Leave out the pictures and restate every entry word for word.

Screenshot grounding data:
=== Begin Enclosure ===
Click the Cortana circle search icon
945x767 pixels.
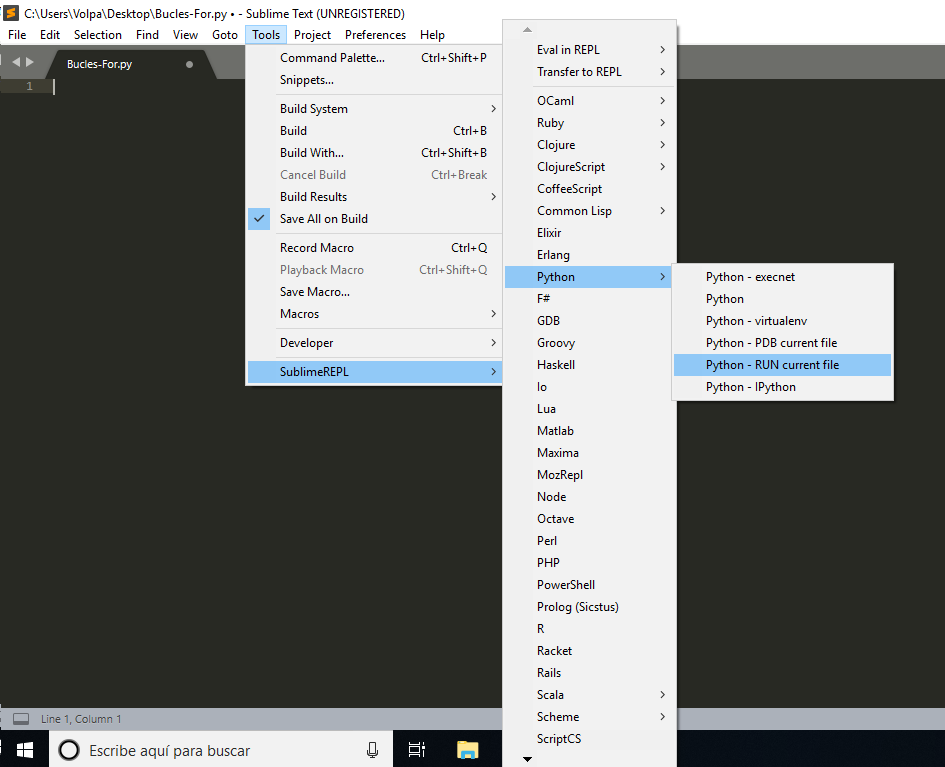pos(68,750)

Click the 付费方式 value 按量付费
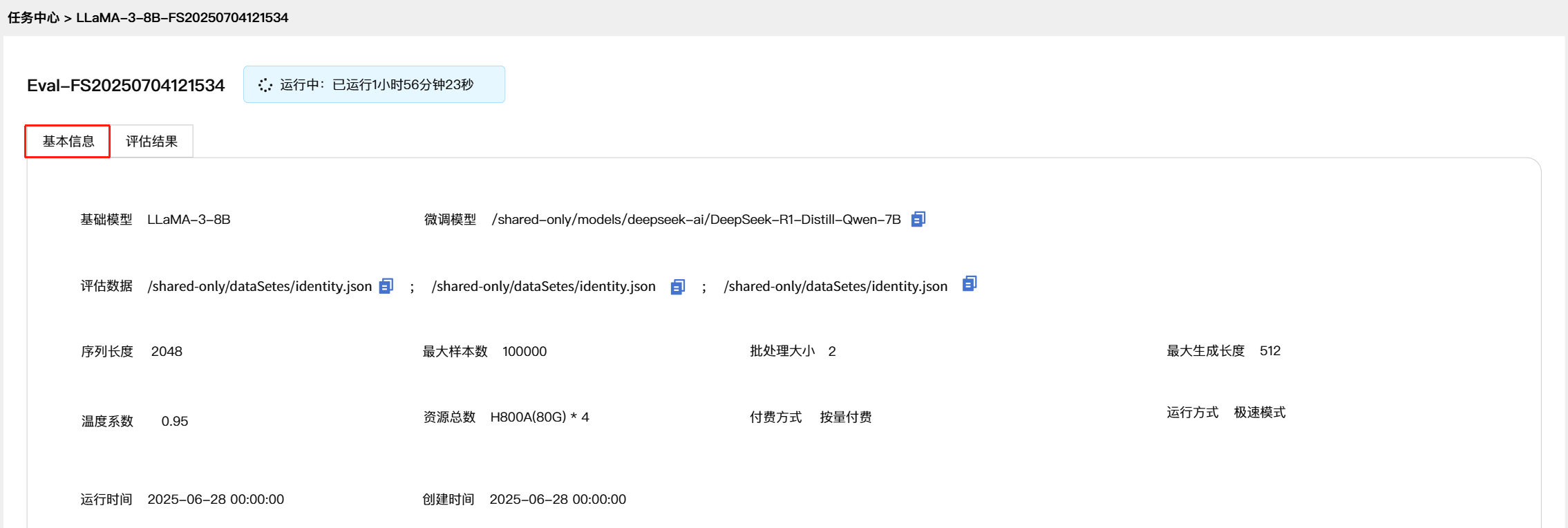point(845,417)
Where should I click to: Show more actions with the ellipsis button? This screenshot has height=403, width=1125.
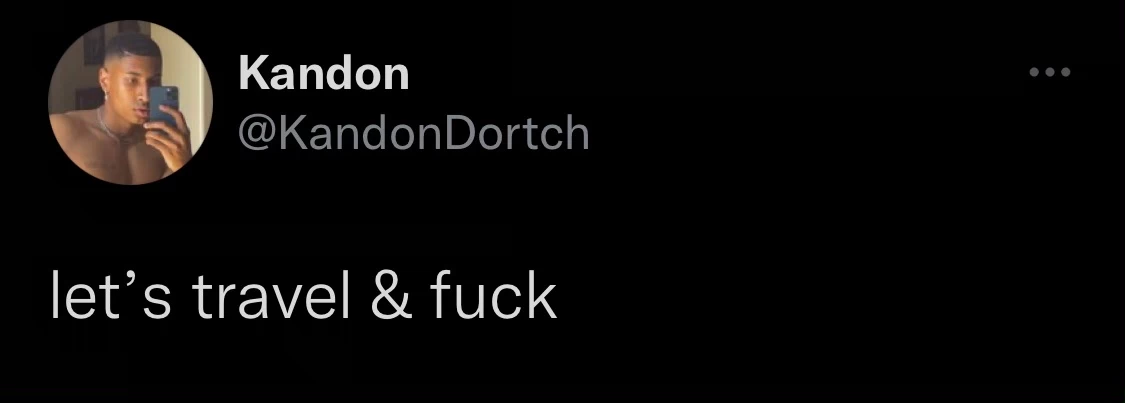tap(1050, 72)
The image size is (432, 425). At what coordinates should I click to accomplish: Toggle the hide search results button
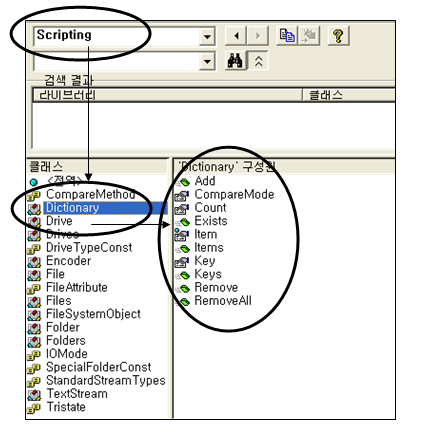pyautogui.click(x=258, y=61)
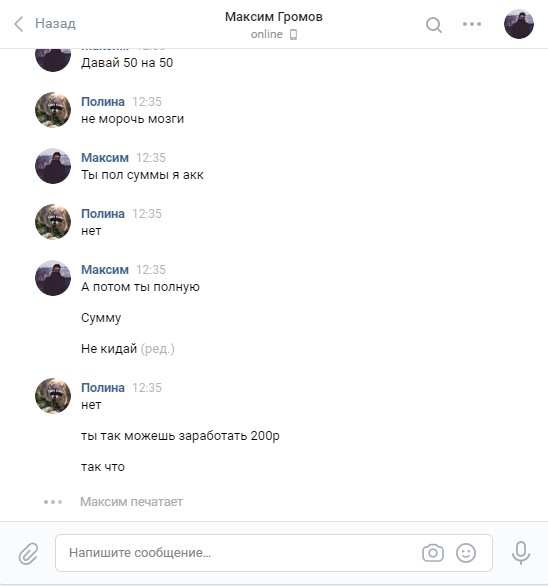Viewport: 548px width, 586px height.
Task: Click Полина's avatar next to last нет message
Action: click(x=53, y=396)
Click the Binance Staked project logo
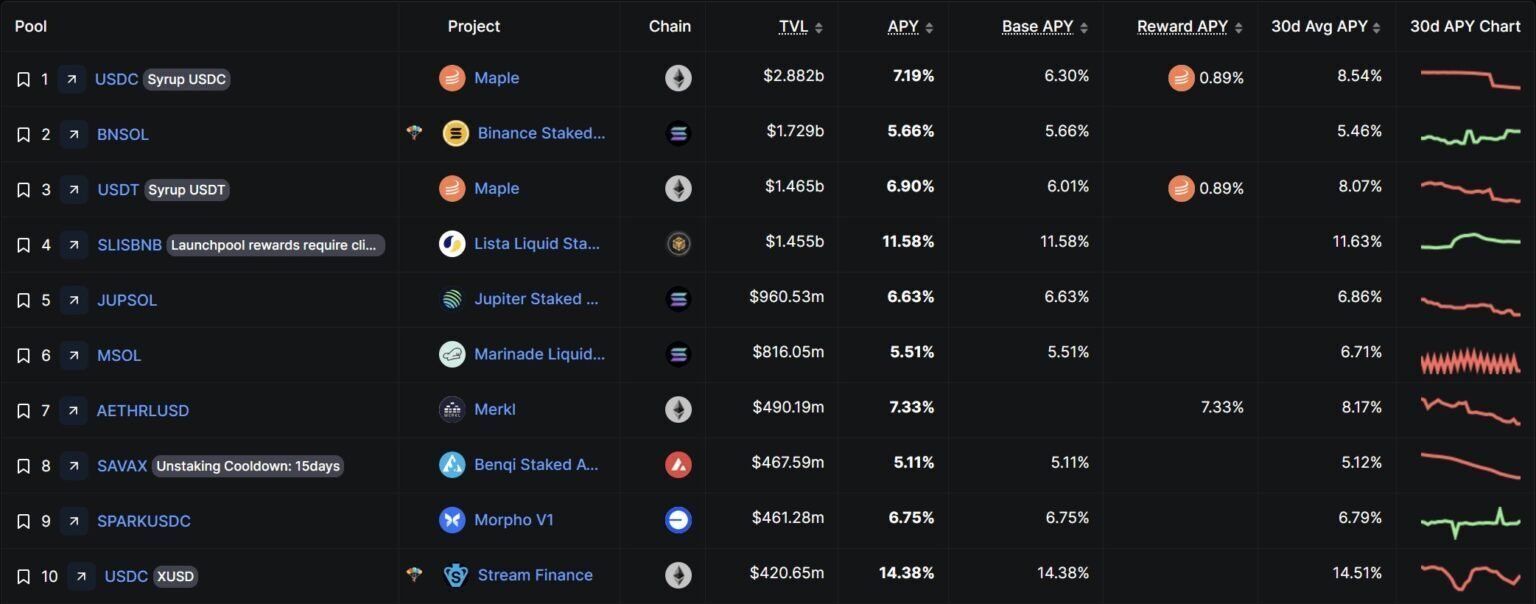The image size is (1536, 604). (456, 133)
=== End Enclosure ===
TASK OUTPUT:
Click the Cortana circle search icon
945x767 pixels.
pos(68,750)

Click the 付费方式 value 按量付费
point(845,417)
Where should I click to: Show more actions with the ellipsis button? This screenshot has height=403, width=1125.
tap(1050, 72)
The image size is (432, 425). At what coordinates should I click to accomplish: Toggle the hide search results button
pyautogui.click(x=258, y=61)
Viewport: 548px width, 586px height.
Task: Click Полина's avatar next to last нет message
Action: click(x=53, y=396)
Click the Binance Staked project logo
The image size is (1536, 604). (456, 133)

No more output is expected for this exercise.